= John Parker (Iowa politician) =

American politician

John Parker was a local American politician in Dubuque County in the Iowa District of what was first the Michigan Territory, then the Wisconsin Territory, and eventually the Iowa Territory. He was elected to the last legislature of the old Michigan Territory to represent his district; but did not attend.

== Public affairs ==
In 1835, those parts of Michigan Territory who were not set to become part of the new State of Michigan were invited to elect members to a seventh and last Michigan Territorial Council. The citizens of Dubuque County (the north half of the Iowa District) in October elected Parker and Dr. Allen Hill, but due to concerns about the irregularity of their election they did not attend what came to be called the "Rump Council" when it met (briefly) in January 1836. Parker would later publish a statement that his failure to appear "was very satisfactory, to those who elected me at the time", since a proclamation had apparently been issued moving up the meeting date to one which neither Hill nor Parker would be able to attend.

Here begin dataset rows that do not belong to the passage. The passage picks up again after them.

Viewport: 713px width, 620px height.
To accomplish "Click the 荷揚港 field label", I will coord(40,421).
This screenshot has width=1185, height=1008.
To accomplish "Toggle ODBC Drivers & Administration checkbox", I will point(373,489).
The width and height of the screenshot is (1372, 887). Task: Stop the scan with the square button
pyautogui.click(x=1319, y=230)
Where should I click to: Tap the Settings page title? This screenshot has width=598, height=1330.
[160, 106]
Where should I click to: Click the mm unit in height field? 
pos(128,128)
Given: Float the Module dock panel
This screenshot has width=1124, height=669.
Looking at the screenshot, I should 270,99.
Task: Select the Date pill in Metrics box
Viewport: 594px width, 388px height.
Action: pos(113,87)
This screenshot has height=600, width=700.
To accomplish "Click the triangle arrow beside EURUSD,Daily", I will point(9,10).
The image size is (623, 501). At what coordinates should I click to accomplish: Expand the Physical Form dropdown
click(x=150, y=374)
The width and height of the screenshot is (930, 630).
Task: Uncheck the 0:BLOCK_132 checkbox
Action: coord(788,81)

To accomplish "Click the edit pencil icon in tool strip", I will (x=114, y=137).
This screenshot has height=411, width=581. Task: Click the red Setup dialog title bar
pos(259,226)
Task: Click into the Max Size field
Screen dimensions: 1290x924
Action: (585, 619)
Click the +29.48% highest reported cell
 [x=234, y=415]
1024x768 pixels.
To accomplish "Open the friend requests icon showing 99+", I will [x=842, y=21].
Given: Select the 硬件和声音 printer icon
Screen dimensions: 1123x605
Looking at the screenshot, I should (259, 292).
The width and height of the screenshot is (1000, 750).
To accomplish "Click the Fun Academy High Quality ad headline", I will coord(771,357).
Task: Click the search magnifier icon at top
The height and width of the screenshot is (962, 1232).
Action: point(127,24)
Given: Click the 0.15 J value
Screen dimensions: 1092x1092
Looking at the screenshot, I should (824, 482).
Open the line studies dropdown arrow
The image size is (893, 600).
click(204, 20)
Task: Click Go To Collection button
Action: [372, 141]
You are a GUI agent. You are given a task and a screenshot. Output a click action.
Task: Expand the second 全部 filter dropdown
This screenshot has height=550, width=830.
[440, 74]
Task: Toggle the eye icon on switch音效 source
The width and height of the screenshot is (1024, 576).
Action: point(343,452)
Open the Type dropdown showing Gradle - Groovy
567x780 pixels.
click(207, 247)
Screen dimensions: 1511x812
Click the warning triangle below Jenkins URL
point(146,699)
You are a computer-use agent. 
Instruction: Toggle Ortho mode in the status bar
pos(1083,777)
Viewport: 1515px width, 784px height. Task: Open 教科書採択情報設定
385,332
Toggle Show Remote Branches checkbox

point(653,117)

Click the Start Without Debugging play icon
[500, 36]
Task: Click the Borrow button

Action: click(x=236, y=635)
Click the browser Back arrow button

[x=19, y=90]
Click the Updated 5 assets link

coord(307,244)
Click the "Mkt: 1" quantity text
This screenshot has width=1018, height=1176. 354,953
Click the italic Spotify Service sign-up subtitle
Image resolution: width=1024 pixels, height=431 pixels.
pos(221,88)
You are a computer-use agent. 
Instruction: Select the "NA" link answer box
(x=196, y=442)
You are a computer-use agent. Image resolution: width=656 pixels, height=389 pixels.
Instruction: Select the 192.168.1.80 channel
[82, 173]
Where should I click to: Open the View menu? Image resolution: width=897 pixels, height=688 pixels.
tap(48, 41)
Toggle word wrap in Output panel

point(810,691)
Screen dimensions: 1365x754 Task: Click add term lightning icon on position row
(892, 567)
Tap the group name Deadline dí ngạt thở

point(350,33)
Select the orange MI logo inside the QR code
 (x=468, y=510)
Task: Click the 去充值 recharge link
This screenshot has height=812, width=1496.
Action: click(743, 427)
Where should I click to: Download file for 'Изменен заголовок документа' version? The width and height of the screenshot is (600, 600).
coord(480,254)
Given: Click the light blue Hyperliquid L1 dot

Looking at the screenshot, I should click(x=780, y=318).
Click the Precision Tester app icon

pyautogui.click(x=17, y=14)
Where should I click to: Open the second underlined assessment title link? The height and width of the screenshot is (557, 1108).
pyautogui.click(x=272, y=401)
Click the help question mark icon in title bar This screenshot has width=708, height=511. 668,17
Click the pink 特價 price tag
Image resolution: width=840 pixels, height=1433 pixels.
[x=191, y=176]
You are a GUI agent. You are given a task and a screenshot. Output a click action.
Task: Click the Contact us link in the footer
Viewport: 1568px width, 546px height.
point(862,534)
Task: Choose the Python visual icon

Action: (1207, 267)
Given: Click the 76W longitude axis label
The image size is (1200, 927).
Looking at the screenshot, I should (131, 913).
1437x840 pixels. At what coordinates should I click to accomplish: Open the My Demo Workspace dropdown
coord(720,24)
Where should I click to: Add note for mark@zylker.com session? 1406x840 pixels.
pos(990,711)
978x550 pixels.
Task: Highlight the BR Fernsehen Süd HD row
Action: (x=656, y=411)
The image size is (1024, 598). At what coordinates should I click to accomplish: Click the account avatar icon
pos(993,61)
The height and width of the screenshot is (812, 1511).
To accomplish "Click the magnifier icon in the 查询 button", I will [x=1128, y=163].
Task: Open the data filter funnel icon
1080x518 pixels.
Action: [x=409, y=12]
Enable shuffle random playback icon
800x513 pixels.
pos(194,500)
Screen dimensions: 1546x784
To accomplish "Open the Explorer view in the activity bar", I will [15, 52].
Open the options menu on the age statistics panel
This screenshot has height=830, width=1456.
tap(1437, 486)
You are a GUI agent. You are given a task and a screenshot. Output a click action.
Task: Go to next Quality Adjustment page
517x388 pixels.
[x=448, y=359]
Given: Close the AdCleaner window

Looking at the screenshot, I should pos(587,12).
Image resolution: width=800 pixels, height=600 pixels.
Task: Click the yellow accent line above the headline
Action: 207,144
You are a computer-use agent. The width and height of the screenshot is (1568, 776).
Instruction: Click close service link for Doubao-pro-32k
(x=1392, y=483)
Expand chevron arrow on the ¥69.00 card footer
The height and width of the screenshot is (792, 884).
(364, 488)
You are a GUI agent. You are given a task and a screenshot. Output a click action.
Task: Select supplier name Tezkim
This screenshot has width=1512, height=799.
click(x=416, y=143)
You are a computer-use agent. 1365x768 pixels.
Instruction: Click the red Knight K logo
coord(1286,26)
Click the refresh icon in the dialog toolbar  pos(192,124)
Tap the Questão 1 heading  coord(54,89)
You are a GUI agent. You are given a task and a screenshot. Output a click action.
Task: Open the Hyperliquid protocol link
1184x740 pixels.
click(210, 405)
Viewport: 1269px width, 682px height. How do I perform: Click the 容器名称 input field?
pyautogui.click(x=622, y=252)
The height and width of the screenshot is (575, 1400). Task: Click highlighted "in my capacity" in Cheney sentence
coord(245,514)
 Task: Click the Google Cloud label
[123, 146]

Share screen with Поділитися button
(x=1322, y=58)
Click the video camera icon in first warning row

On June 17, 1837, Dubuque County's Democrats nominated Parker for the seat in the House of Representatives (lower house) of the 1st Wisconsin Territorial Assembly, to fill the vacancy created by the death of fellow Democrat Hosea T. Camp. He lost to Alexander W. McGregor (who had not announced a party affiliation), with 311 votes to McGregor's 452.

Parker remained active in local affairs, and after Iowa became a state was elected assessor in 1856 for the City of Dubuque.